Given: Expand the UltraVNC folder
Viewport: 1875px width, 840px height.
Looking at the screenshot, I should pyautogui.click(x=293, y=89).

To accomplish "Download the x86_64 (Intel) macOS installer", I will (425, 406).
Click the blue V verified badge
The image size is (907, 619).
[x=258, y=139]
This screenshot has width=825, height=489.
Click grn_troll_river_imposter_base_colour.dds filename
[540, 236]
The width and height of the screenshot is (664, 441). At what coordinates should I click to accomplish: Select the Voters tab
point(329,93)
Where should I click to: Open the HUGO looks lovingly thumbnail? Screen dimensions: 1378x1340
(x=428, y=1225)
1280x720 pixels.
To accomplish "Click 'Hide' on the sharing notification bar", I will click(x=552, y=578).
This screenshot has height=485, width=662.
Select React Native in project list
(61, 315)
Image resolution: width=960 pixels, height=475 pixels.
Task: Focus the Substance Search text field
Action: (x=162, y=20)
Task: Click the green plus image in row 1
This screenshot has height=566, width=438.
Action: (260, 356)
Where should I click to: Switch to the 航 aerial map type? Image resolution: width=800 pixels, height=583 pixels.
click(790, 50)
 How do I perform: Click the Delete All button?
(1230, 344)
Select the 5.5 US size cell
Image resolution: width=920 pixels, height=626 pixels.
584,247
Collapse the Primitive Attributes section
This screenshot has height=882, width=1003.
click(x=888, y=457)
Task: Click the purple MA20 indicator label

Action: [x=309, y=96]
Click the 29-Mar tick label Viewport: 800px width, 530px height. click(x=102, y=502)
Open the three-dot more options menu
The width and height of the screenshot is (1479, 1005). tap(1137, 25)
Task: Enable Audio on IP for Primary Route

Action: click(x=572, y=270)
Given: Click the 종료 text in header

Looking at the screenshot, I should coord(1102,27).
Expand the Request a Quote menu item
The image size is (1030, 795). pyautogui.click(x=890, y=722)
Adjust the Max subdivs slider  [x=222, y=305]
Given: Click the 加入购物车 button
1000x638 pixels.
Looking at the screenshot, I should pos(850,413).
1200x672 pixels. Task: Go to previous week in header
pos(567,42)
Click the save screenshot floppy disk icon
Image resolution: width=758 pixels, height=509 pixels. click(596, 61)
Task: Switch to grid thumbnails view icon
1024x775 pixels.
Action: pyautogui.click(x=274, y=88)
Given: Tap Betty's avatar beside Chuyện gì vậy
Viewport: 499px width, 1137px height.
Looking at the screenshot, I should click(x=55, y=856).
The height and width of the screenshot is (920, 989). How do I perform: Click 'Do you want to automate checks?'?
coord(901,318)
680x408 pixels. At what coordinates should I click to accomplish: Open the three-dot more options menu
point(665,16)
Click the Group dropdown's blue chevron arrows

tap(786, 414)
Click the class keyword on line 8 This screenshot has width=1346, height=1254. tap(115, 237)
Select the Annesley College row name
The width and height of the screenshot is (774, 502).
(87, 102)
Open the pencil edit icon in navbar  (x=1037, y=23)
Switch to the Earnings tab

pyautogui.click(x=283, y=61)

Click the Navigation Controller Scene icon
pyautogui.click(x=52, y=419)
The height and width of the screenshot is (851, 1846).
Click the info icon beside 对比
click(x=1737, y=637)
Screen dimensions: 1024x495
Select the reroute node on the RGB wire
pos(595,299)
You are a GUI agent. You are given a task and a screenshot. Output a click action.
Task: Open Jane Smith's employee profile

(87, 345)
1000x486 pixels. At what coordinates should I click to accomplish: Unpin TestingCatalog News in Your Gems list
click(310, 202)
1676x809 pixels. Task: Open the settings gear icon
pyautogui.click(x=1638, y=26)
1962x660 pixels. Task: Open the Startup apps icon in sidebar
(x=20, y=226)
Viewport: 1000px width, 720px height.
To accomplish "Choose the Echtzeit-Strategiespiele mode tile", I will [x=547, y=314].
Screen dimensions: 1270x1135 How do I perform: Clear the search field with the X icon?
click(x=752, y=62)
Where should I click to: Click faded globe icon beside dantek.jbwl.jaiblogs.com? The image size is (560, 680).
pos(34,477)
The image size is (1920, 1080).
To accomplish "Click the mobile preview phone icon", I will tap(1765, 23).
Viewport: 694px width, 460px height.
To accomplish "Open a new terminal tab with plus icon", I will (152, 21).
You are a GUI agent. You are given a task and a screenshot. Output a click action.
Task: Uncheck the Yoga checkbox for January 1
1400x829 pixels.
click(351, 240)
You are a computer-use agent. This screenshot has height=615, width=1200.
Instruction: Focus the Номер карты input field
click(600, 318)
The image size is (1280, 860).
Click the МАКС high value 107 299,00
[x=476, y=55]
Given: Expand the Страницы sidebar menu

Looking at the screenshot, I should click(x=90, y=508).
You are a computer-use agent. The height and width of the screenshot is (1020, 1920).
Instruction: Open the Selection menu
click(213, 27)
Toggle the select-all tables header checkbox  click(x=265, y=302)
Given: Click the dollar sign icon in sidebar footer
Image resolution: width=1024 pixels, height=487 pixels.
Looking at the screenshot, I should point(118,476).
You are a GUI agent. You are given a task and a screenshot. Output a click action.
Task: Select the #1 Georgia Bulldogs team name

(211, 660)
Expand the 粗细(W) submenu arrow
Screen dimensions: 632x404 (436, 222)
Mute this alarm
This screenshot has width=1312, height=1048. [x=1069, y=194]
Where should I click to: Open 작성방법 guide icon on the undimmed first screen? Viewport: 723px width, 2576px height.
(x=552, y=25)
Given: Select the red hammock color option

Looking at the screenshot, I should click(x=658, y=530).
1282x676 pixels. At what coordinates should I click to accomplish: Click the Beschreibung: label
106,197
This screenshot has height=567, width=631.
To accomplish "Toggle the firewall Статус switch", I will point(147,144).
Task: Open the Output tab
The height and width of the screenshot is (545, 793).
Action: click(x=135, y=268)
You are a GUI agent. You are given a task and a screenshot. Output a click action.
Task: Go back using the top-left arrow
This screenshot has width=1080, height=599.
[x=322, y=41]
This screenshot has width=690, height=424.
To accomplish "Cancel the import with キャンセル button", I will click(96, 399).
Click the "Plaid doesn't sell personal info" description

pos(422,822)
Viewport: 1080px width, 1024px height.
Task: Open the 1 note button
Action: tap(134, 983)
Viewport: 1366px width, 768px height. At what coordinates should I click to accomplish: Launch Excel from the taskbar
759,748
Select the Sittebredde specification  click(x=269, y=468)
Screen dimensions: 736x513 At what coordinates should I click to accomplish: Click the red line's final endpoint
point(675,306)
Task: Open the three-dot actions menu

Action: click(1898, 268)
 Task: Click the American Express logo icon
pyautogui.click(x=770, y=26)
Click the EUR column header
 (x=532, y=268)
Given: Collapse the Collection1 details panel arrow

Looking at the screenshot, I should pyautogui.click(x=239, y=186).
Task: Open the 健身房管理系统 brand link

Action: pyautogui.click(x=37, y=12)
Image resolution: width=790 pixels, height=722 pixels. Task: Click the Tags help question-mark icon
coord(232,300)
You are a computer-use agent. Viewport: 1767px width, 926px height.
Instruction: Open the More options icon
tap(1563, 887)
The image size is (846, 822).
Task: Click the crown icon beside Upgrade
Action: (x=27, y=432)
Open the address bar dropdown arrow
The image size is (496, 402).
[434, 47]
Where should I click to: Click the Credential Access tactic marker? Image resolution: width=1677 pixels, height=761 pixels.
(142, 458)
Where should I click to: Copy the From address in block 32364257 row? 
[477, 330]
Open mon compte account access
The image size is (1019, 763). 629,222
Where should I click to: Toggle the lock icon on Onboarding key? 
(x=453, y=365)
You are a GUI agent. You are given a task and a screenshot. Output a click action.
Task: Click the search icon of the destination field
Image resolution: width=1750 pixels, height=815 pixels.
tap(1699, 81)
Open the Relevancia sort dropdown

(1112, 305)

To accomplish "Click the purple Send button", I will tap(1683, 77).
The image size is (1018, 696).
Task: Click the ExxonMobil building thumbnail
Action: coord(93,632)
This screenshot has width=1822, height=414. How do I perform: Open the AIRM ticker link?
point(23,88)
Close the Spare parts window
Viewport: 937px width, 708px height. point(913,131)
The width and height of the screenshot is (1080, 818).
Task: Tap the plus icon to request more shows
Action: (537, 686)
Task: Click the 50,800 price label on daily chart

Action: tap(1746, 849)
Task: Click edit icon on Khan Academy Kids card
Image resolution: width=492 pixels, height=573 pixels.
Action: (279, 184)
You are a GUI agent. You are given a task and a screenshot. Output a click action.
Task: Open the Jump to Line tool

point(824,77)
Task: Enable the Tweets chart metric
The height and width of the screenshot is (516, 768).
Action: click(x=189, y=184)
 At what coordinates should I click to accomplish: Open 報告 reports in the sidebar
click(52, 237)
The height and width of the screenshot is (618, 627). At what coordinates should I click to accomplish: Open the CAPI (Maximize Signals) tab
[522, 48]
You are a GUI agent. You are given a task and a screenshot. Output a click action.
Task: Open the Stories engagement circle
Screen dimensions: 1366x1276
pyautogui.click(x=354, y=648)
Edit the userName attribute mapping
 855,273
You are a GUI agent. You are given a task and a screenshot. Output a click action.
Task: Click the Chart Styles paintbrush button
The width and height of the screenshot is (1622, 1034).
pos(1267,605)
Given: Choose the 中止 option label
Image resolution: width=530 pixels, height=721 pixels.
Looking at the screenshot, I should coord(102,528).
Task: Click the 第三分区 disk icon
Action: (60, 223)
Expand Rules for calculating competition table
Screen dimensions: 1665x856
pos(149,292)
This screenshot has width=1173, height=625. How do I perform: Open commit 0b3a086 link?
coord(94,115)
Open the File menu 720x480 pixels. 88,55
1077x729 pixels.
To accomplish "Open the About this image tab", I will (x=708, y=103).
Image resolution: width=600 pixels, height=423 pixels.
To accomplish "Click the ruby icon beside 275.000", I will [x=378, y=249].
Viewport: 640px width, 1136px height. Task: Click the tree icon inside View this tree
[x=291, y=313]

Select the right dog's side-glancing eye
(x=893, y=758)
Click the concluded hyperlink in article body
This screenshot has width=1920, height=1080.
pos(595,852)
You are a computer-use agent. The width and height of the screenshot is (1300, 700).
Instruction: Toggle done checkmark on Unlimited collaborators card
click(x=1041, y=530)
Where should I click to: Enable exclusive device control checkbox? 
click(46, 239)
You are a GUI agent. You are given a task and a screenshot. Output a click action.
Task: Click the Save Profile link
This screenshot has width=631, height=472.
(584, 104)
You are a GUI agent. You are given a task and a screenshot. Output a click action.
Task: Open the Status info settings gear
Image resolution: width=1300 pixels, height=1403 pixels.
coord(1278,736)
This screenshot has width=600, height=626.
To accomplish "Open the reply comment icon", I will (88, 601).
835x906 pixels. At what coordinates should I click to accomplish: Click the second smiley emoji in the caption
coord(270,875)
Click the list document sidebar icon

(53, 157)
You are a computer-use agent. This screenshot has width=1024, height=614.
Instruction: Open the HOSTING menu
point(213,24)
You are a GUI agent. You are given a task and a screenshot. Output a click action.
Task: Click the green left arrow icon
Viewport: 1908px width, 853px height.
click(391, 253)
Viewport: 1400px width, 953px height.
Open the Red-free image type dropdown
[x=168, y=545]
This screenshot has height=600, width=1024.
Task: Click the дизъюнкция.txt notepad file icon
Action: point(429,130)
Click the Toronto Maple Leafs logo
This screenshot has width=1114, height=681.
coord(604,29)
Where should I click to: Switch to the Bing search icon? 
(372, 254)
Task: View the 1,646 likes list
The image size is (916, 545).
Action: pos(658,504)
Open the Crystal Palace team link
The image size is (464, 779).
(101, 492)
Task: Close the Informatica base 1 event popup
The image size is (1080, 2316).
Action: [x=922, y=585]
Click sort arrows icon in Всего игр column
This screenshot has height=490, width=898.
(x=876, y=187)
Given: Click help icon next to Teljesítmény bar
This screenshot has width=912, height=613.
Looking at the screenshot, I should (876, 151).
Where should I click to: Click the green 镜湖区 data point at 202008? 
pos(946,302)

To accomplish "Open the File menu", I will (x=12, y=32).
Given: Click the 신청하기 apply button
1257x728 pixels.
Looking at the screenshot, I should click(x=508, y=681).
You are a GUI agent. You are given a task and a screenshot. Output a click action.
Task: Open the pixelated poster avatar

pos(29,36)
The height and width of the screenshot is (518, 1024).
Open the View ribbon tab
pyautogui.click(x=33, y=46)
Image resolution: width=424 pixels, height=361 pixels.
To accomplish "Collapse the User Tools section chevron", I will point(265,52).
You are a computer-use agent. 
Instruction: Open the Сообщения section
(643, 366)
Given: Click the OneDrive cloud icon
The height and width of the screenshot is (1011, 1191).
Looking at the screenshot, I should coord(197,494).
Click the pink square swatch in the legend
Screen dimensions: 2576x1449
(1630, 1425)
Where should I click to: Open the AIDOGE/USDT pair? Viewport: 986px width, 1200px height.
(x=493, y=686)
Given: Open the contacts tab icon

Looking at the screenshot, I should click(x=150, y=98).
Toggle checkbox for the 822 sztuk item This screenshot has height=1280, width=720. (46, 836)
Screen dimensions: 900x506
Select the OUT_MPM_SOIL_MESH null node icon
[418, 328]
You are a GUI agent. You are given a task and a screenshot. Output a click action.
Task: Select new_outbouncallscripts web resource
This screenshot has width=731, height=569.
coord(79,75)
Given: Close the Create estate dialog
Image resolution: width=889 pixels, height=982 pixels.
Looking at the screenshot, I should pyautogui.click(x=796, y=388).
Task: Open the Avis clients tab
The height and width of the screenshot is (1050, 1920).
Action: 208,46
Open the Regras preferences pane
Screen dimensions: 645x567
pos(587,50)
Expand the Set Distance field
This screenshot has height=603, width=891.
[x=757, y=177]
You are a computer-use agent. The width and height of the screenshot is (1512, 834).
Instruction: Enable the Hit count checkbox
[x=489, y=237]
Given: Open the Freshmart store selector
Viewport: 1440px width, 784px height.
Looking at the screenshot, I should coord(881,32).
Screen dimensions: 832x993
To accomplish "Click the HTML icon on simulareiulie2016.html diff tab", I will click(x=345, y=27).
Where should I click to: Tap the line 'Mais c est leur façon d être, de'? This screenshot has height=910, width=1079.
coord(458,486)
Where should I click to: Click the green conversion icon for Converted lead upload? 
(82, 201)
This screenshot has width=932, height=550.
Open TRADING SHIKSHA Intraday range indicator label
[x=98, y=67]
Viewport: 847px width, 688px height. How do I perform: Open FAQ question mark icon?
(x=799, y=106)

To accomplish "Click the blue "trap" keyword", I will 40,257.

### What the task asks
Repeat exactly, and only, the lines from the line containing "Open TRADING SHIKSHA" through the last line of the records above, both included.

### Task answer
Open TRADING SHIKSHA Intraday range indicator label
[x=98, y=67]
Viewport: 847px width, 688px height. How do I perform: Open FAQ question mark icon?
(x=799, y=106)

To accomplish "Click the blue "trap" keyword", I will 40,257.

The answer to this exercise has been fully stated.